Comment by epolanski

12 hours ago

While what you say is in general true, every model that followed Opus 4.6 on Anthropic side has been increasingly worse at what the previous user points out: they are extremely smart and can convince the user about major falsehood.

They are way too trained/reinforced on solving problems rather than assisting you, something on which they have becoming extremely bad at.

It's hard to explain because I too had the many moments where "Fable5 / Opus4.8 xhigh could solve bugs/stuff that previous models couldn't", I know that to be true, and they are very useful for that.

But 90% of my tasks are quite mundane and I need thorough investigation and a proper assistant. Not a smart bullshitter fixated on solving the issue itself. On that Opus 4.6 has been the last good model.

Anything after that is completely skewed towards passing benchmarks and E2E tasks, but definitely not assisting.

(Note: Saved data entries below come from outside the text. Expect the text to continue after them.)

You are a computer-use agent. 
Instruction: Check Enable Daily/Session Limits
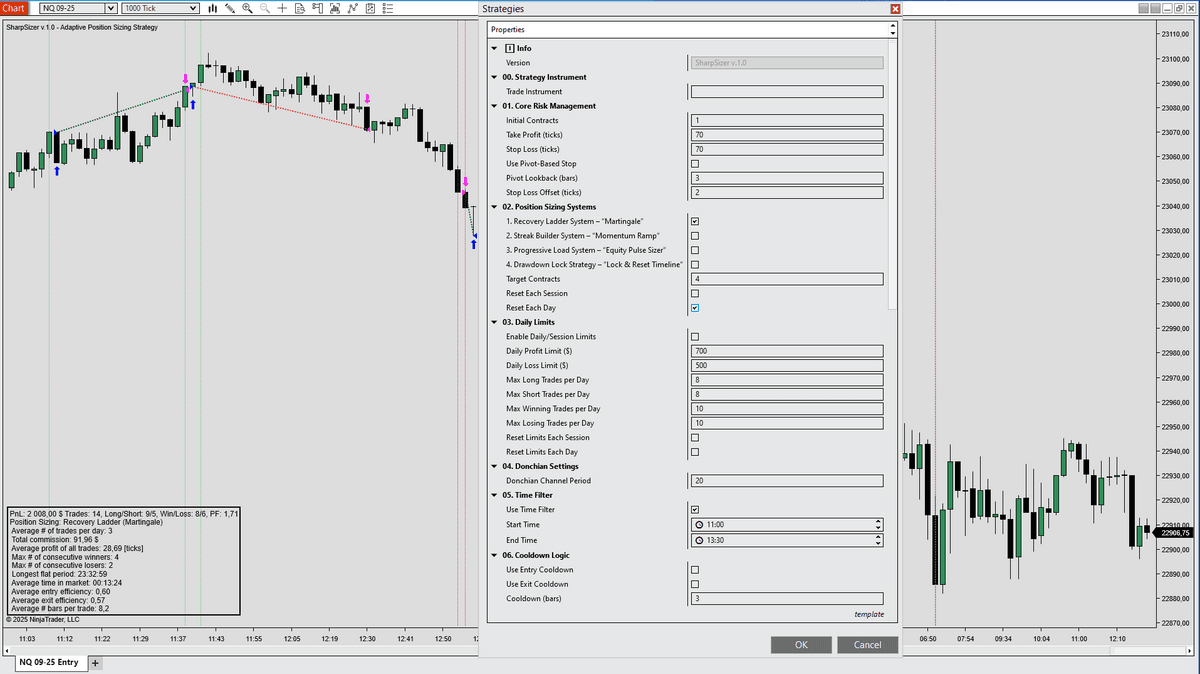[x=695, y=337]
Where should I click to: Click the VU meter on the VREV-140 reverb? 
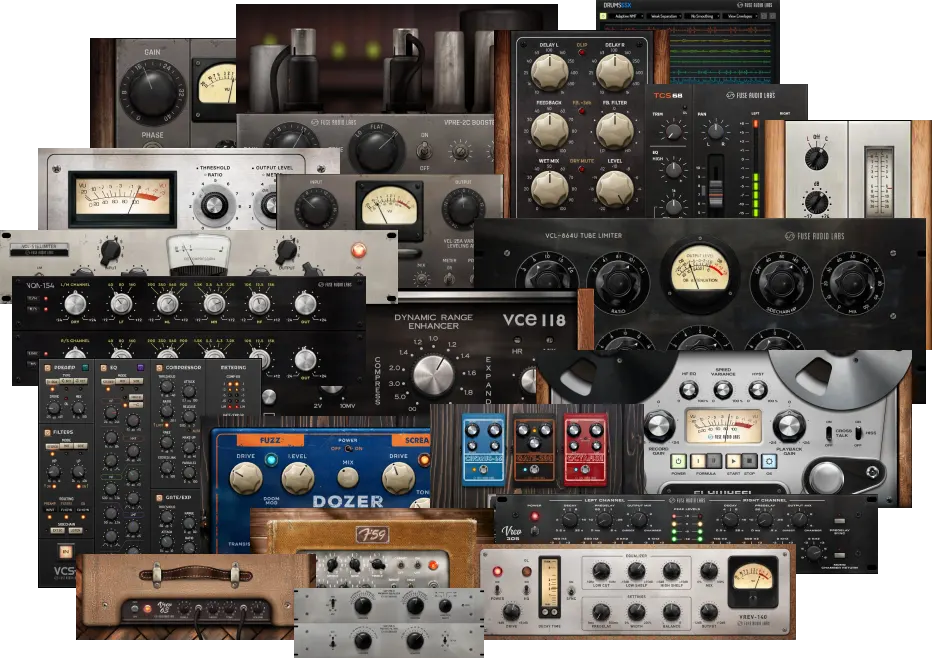click(752, 581)
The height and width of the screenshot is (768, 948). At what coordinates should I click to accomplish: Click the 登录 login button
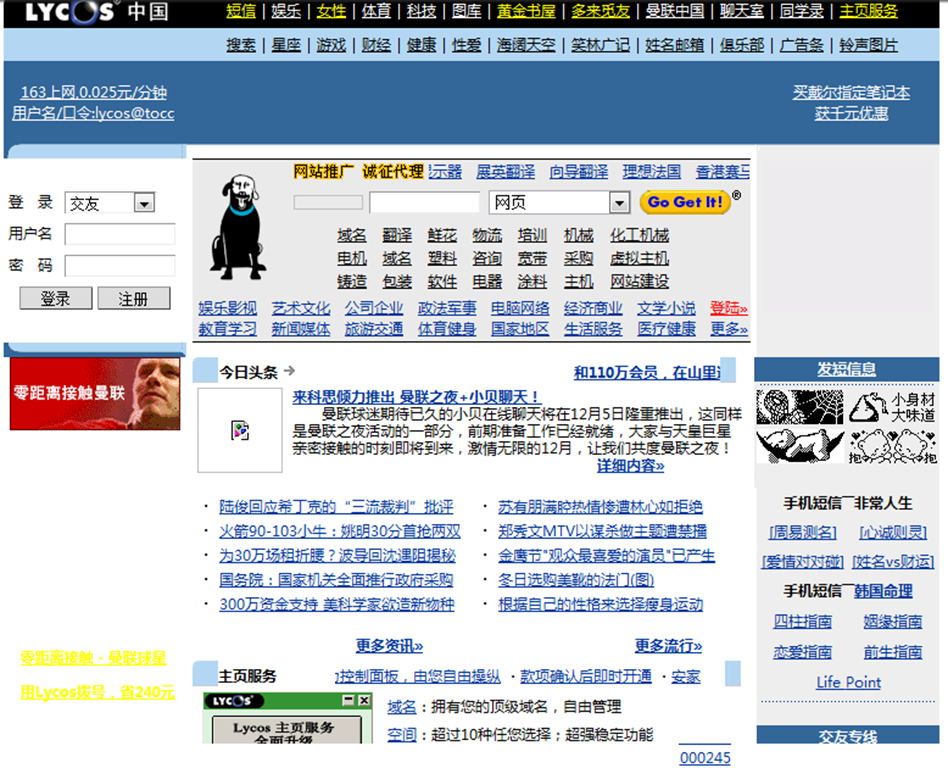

Fable in particular was a disaster on that, non stop being thorough on the fix it fixated on, writing nthousand experiments in /tmp, etc. Great model, not gonna lie, but only if your focus is vibe coding and you accept that you're nothing but an assistant and accept its shortcomings.

1 comment

epolanski

iamanllm 10 hours ago

yeah, the "proactivity" of recent anthropic models and sophisticated bullshitting are bad, although my experience is that even on simple tasks i've never used a oss model that has consistently been better in terms of the quality of the result.